おそらくこの少女には、口下手や人見知り、という概念の説明は困難だろう。これ以上の説明の自分で行うのはあまりにみじめだった。
僕はあきらめて現状を受け入れることにした。
なに、それほど未練のある人生でも肉体でもない。貸してほしい、という子供がいるのであれば、貸してあげるのが大人の余裕というものだろう。
僕は少女の申し出を受け入れることにした。少女は心からの感謝を口にし、
「私の名前はホリィ。王立修道院の見習いシスターです」
ようやく自己紹介をした。僕も同じように名乗ろうか、と考えたが、僕が童貞だったことを知っていたのだから、ある程度のことは調べているだろう、と思ってやめた。
それからこの世界のこととホリィ自身について、そして彼女たちの世界に存在する、祈りの力について説明を受けた。彼女の説明の拙さと、僕の無残な理解力のために、いまいちわからないことばかりだったが、どうやら、僕らの入れ替わりと、言葉が通じているのはその祈りの力、とやらによるものらしいことぐらいまでは理解できた。そこが僕の想像力の限界だった。

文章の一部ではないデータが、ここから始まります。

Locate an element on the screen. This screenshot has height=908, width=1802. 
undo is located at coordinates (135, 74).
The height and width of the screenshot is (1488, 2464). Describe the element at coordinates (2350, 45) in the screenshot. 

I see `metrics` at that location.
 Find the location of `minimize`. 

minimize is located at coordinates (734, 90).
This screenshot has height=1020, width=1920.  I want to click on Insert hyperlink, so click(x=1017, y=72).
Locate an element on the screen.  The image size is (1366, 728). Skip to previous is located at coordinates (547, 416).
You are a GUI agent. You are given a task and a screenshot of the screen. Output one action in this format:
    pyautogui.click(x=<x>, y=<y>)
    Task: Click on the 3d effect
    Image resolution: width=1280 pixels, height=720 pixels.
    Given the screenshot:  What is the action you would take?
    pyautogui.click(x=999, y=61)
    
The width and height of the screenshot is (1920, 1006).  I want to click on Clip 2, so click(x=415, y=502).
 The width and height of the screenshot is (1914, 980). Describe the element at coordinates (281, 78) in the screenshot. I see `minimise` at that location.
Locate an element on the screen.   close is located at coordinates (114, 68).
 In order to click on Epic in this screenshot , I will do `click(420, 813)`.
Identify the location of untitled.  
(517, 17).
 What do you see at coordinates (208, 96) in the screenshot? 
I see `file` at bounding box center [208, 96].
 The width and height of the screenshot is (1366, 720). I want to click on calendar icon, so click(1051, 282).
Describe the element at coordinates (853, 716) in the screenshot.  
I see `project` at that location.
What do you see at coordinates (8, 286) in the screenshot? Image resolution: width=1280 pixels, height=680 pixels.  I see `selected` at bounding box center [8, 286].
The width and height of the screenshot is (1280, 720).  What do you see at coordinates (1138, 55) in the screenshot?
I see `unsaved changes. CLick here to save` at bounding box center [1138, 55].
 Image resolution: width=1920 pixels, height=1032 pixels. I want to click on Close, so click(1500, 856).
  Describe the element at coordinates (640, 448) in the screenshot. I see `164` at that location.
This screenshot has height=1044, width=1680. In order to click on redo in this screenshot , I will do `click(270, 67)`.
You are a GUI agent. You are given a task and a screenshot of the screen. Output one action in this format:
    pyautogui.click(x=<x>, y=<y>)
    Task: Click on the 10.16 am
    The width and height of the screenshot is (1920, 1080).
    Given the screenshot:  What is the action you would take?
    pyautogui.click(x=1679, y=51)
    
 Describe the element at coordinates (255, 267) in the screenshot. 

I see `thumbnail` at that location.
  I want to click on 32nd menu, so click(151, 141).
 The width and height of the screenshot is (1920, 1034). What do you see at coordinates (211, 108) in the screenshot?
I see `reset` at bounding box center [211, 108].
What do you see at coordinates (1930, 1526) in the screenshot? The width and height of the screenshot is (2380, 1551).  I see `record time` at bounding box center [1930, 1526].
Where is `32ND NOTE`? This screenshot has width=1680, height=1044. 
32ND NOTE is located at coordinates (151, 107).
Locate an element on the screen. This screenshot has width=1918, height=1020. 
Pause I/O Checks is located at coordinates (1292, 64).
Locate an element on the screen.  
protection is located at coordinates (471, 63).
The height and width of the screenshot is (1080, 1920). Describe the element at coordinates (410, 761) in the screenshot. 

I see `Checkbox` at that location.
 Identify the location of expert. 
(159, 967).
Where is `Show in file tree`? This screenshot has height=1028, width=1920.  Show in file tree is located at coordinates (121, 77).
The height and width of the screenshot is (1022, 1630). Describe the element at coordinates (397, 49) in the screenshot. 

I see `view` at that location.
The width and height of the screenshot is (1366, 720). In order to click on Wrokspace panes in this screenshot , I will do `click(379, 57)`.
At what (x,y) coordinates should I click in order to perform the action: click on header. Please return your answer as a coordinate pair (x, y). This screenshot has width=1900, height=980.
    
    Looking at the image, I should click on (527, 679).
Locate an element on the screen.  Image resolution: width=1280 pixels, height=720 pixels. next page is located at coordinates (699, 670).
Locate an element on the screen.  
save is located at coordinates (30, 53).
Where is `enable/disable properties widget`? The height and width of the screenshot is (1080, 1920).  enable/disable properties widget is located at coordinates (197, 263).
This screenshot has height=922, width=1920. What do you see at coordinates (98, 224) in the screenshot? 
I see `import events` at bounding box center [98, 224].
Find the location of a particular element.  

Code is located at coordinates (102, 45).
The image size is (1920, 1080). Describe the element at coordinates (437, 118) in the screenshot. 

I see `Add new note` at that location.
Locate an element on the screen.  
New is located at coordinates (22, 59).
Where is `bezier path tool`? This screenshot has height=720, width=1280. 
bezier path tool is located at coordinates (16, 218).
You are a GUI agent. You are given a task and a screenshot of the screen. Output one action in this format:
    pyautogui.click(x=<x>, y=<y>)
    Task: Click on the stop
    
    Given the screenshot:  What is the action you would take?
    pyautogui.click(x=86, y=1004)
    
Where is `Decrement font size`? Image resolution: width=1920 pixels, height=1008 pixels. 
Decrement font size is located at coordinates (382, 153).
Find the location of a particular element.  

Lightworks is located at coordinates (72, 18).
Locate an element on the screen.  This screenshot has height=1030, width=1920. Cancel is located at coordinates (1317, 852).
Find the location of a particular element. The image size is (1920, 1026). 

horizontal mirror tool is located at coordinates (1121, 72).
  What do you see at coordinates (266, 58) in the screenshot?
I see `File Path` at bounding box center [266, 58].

「それでは二十歳になるまで、どうか私の体をお願いします」
「わかった。あ、あとちなみに」
受け入れはしたものの一応確認しておきたいことがあって、僕は尋ねる。
「もしも僕が君の話を断っていたらどうなっていたの?」
「わかりません」
少女は即答した。
「入れ替わりを願うときに、断った人のその後なんて考えたりしませんでしたから」
どうやら断らなくてよかったらしい。そういえば、太宰治の作品に処女の残酷さ云々、って話があった気がしたが、それはどうでもいいことだった。